= Selected passage =
Now if only the mainstream media will pick up on this…. Hah!

Larry Sheldon
July 3, 2008 7:22 pm

Demands a pun, given the vqrious ways it gets used in the daily forecasts and such.
But I’m not up to it.
I do thing science doesn’t have much use for the word except as a way-point between “bad” and “good”.
But it does seem that the the graphs here provide an underpinning for know-nothings like me that say the Earth by definition has been warming since the bottom of the last “ice age” minimum and will continue to do so until it begins (or began) the next cyclic cooling interval.

Bob Zorunkle
July 3, 2008 7:36 pm

For a layman, could you explain the difference between 1st order and 5th order curve fit in a 30 year period? Obvoiuosly, the 1st takes a longer time frame, but is it 5 times longer?

July 3, 2008 7:37 pm

Thanks Anthony; sterling work as usual; I’d send money, but I’m from Australia and the greens are in charge here and we are going to show the world the meaning of self-sacrifice in respect of AGW as soon as Garnaut hands down his report; so I’m going to be broke and I’m putting money away for the lean times ahead; I’ve even got 2 mice running on little treadmills powering my light bulbs; but the mice are hopeless; I think it’s their names ; windy and solaris; no base effort.
I’ve often wondered about the long term trend being up and I’m not going to revisit the trend corruption of base periods, the Great Pacific Climate Event, PDO oscillations and historic revision of data; just looking at your graphs though; if you remove ’98 as an outlier the downward trend is pronounced, and this downward trend would be even more pronounced the further back you begin your graph. Which makes any analysis of what caused the ’98 aberration essential; conventional wisdom is that it was an exceptional El Nino year; but that is tautological; no doubt the SOI was -ve and correlated with El Nino, as did the other indices, but what made it so extreme? I’m wondering whether the Pinutabo after-effects were not having a final say. Pinutabo was in 91-92, and your graph shows the traditional post-volcano cooling; but part of the eruption was higher atmosphere particulate which would have intercepted UV and X-rays; once that particulate settled, the UV and X-ray and their heat would have been free to reach the lower atmosphere and surface; just in time to collaborate with the ’98 El Nino. That being the case the ’98 spike should be removed, along with the relatively minor post Pinutabo cooling.

George M
July 3, 2008 7:41 pm

Hansen postulated global cooling first, before big Al sucked him into the warming camp, where his investments are. Now, for the long view, why is no one saying that we are actually in a very long term cooling trend, and warming is just a temporary glitch? The opposite argument sure gets a lot of traction with nothing more than some impenetrable climate models which seem to have less and less connection to reality. The refusal to admit COO rises after warming occurs, and is not the cause of warming is just one problem.
Still no more cycle 24 sunspots. Hope everyone has their warm clothes ready.

July 3, 2008 7:52 pm

George M,

Do you have a reference for that claim, please?

Dave B
July 3, 2008 8:07 pm

Thanks Anthony,
As I said, I’m a layman to this. I meant no offense by asking you to be “fair”.
This helps me, I appreciate it.
Happy Independance Day!

July 3, 2008 8:07 pm

Of course to be fair, you really need to do the curve fit to temperature data in geologic time, with data in increments of say 100 years over maybe a million years :-). Yes, I watched Prof Carter’s lecture series, very good I might add.

= Information given =
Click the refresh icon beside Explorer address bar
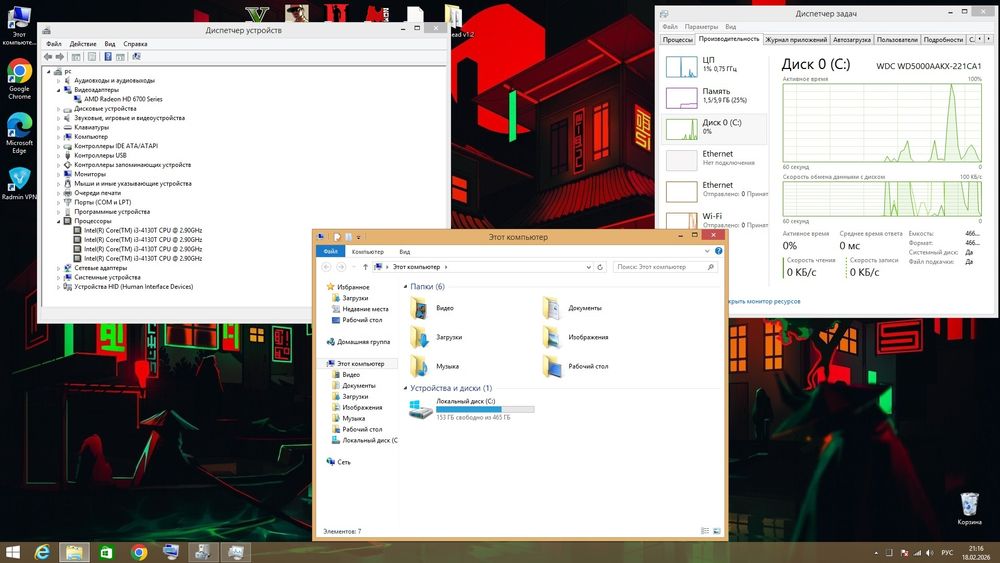 599,267
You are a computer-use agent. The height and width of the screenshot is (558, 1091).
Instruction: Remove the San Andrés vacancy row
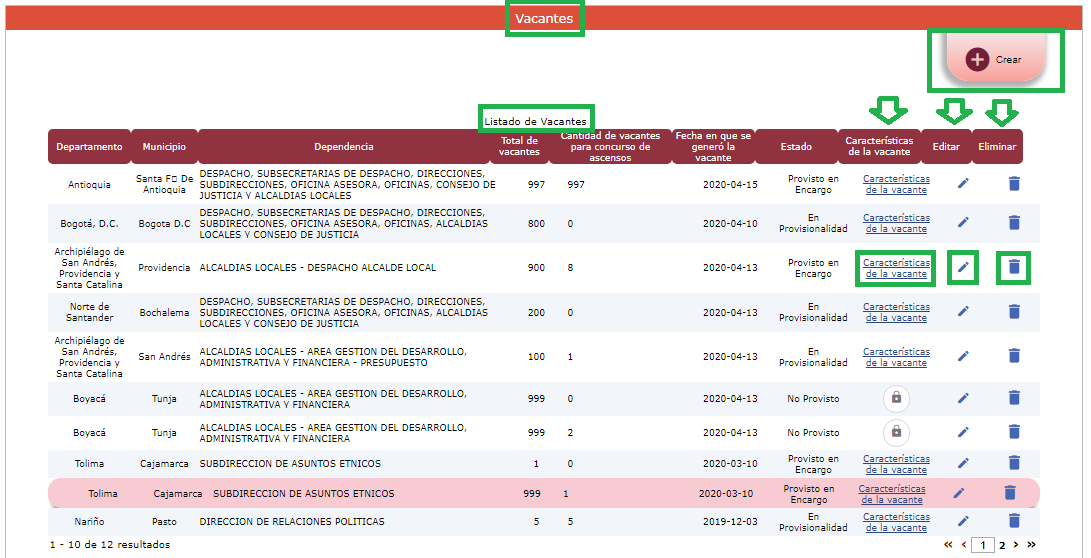1014,356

= Exercise instructions =
In the comment thread, what are the names of the two mice said to be running on treadmills to power light bulbs? The listing is taken from a separate source.

= Solution to the exercise =
The mice are named windy and solaris.